WALTHAM, Mass. – Before the Celtics fully stretched prior to their first practice of the season, coach Brad Stevens had his players go 5-on-5 in a not-live breakdown while going at about 30 percent full speed or similar to what they would do in a walk-through.
“If that was 30 percent, we’re going to be able to fly around,” said Stevens. “I think it was just a misjudging of what 30 percent is. They were flying early on in practice. We have to be able to fully rotate, we have to guard different positions, you gotta be able to read the game instinctively and obviously there’s an athletic component that allows you to do so effectively.”
Regardless, the Celtics are a team that will rely more on their athleticism in past seasons in order to be effective and live up to the lofty expectations so many have for them this season.
“We have a real good team, real athletic at a lot of spots,” Celtics forward Amir Johnson told CSNNE.com. “We definitely got a couple more high-flyers in the building this year.”
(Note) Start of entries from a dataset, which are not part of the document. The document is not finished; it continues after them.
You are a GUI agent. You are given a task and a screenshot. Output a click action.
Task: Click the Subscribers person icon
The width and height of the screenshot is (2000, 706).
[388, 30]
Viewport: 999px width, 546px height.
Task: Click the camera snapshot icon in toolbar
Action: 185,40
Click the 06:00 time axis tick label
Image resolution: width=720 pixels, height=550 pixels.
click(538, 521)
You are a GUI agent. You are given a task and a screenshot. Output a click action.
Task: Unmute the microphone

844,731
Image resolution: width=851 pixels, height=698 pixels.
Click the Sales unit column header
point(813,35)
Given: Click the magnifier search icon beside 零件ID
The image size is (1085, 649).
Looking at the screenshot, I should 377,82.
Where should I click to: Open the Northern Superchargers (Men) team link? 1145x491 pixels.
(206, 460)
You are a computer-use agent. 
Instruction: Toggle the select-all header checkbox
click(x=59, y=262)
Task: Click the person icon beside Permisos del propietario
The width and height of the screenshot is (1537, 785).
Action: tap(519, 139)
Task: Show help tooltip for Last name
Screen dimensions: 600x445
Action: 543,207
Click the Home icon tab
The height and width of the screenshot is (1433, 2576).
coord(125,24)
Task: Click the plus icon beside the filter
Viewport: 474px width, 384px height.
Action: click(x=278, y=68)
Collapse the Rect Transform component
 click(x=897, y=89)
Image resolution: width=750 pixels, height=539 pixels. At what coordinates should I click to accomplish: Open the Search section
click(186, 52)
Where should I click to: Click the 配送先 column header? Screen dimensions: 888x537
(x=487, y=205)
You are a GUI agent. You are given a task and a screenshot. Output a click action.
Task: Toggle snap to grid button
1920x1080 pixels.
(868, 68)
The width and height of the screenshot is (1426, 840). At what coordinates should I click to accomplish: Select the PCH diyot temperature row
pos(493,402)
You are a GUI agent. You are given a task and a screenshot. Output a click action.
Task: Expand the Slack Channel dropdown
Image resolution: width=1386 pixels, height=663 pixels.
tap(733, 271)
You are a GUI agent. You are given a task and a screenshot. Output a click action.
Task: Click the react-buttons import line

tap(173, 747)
He’s speaking about Gerald Green, a former Slam Dunk champion, and Jaylen Brown, who is considered one of the more athletic players among this year’s rookie class.
And that athleticism was indeed on display in the early moments of the team’s first practice of the season.
But what makes the Celtics a team that could potentially be a major player in the East, is that the increased athleticism is now married to a team whose skill level is underrated.
Talent and athleticism is certainly a bonus for any team.
But the Celtics know the road to being among the game’s elite is long and winding, a journey that they are just beginning to embark on right now.
And while there are plenty of directions that Stevens can put a greater focus on in these early days, it doesn’t appear the Celtics' leader will go that route.
“We’ve got a lot being installed,” Stevens said. “We’ll keep the emphasis on being a blue-collar team and playing together.”